Could you print every line from the first one of the records below through the line containing "Given: Click the Manage gear icon", with both included and nothing else?
───
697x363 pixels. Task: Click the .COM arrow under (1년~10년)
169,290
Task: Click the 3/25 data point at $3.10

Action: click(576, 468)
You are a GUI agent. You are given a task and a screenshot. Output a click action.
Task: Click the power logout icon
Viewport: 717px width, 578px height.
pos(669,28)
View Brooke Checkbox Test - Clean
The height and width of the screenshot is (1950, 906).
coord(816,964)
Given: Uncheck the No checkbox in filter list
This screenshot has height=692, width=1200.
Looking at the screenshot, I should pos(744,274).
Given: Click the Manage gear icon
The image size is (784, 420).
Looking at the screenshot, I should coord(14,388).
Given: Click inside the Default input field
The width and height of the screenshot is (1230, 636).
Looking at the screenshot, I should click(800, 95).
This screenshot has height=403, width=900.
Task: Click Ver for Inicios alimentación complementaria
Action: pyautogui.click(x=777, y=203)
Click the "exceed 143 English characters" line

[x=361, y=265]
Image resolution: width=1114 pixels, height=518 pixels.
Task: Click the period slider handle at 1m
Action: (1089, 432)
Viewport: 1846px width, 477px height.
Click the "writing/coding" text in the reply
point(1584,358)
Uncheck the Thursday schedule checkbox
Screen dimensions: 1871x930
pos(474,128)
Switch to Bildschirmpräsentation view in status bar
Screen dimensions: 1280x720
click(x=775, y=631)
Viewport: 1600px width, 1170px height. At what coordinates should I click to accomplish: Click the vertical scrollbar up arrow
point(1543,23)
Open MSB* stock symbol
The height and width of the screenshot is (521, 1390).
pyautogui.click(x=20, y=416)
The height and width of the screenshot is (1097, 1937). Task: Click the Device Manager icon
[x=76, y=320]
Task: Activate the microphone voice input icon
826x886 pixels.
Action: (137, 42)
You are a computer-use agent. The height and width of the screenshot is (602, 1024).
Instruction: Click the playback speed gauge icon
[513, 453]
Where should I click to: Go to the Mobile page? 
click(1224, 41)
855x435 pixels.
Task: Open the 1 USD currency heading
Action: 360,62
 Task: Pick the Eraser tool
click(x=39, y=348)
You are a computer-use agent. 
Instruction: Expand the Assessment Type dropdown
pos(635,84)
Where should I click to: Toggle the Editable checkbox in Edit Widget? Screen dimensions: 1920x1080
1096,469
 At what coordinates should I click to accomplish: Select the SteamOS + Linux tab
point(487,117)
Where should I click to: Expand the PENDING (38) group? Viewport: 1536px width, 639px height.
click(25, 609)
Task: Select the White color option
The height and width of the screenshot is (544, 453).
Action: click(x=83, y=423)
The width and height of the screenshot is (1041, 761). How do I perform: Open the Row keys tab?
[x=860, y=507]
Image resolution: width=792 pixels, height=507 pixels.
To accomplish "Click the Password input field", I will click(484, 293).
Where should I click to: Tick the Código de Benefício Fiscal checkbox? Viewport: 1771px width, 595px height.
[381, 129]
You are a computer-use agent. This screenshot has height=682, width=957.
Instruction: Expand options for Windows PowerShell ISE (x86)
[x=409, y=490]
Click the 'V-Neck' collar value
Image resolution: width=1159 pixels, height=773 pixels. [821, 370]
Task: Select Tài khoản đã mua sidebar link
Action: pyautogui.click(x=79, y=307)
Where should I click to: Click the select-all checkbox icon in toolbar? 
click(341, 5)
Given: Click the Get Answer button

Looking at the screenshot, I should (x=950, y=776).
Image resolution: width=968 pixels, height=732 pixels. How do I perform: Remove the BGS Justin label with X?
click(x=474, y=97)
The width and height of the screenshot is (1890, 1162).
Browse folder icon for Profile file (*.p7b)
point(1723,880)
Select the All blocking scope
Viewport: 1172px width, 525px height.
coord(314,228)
───
Task result
697x363 pixels. Task: Click the .COM arrow under (1년~10년)
169,290
Task: Click the 3/25 data point at $3.10

Action: click(576, 468)
You are a GUI agent. You are given a task and a screenshot. Output a click action.
Task: Click the power logout icon
Viewport: 717px width, 578px height.
pos(669,28)
View Brooke Checkbox Test - Clean
The height and width of the screenshot is (1950, 906).
coord(816,964)
Given: Uncheck the No checkbox in filter list
This screenshot has height=692, width=1200.
Looking at the screenshot, I should pos(744,274).
Given: Click the Manage gear icon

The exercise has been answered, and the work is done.